# Work to do
Copy every one of the entries below verbatim, line by line. Leave the pictures out.

# Data records
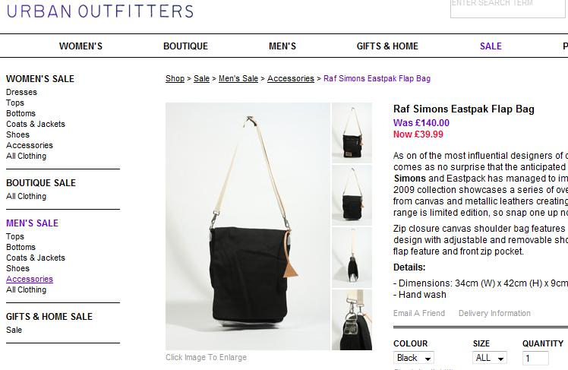
Task: Select Accessories under Men's Sale sidebar
Action: click(30, 279)
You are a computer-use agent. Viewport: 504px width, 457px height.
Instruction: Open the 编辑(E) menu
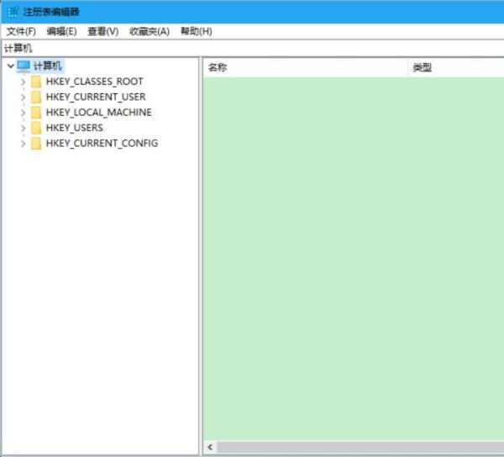[x=61, y=31]
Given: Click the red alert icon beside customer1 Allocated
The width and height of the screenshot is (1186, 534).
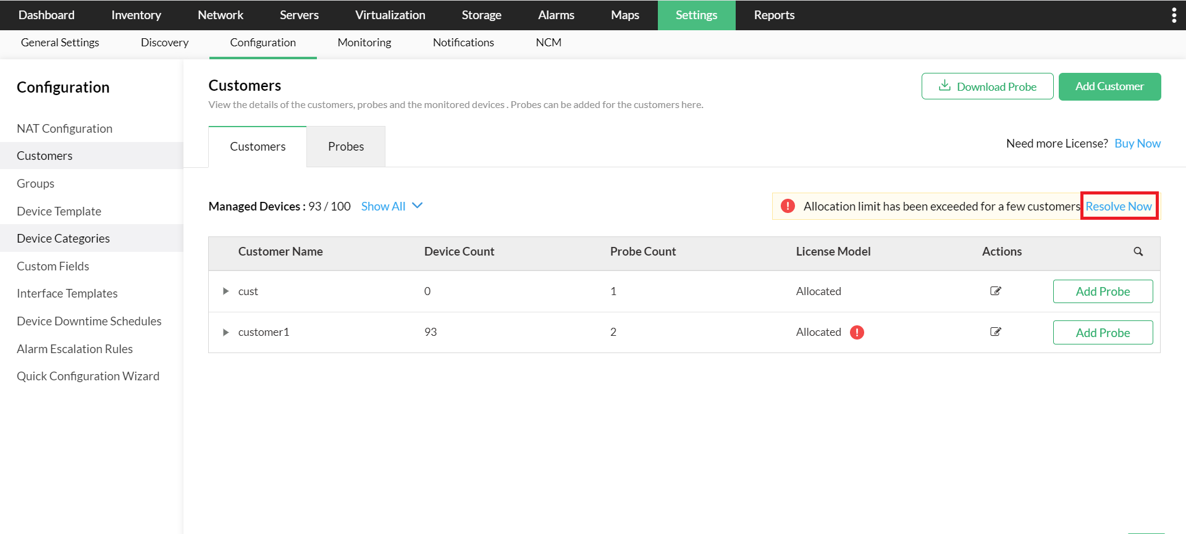Looking at the screenshot, I should pos(857,332).
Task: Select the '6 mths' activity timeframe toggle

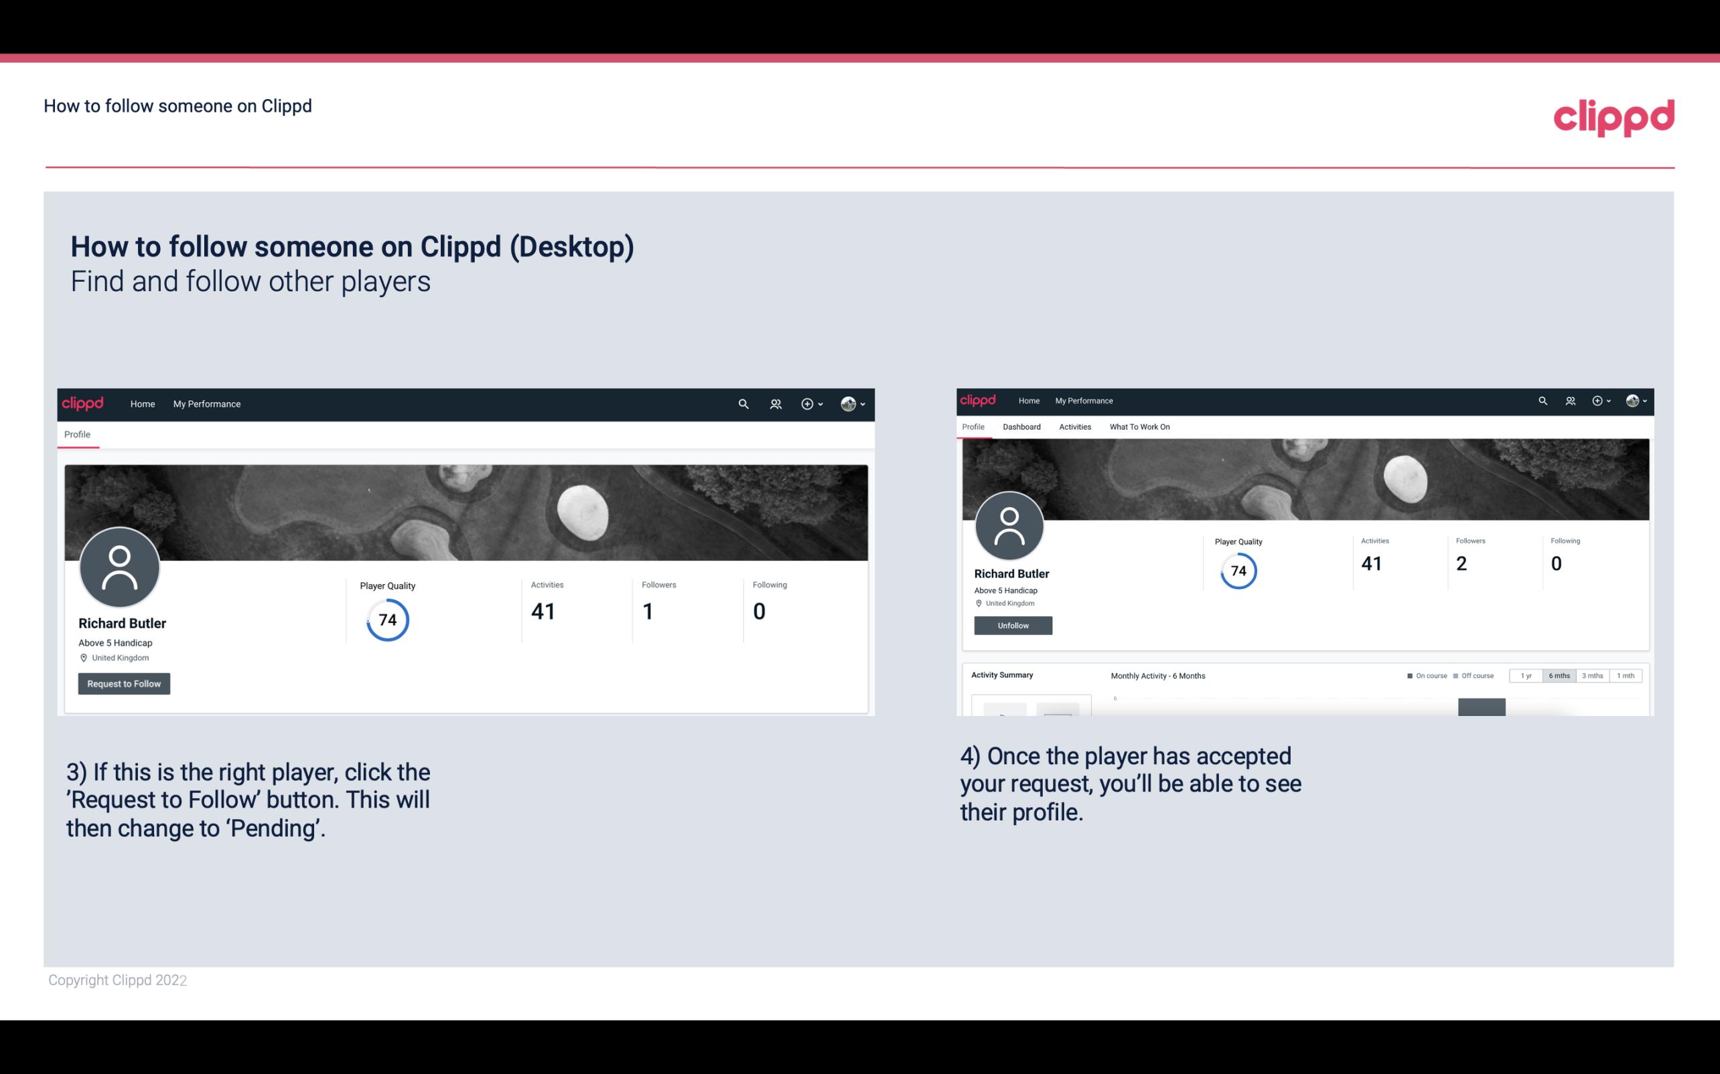Action: coord(1559,675)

# The reply
Task: Select Accessories under Men's Sale sidebar
Action: click(30, 279)
You are a computer-use agent. Viewport: 504px width, 457px height.
Instruction: Open the 编辑(E) menu
[x=61, y=31]
Given: Click the red alert icon beside customer1 Allocated
The width and height of the screenshot is (1186, 534).
Looking at the screenshot, I should pos(857,332).
Task: Select the '6 mths' activity timeframe toggle

Action: coord(1559,675)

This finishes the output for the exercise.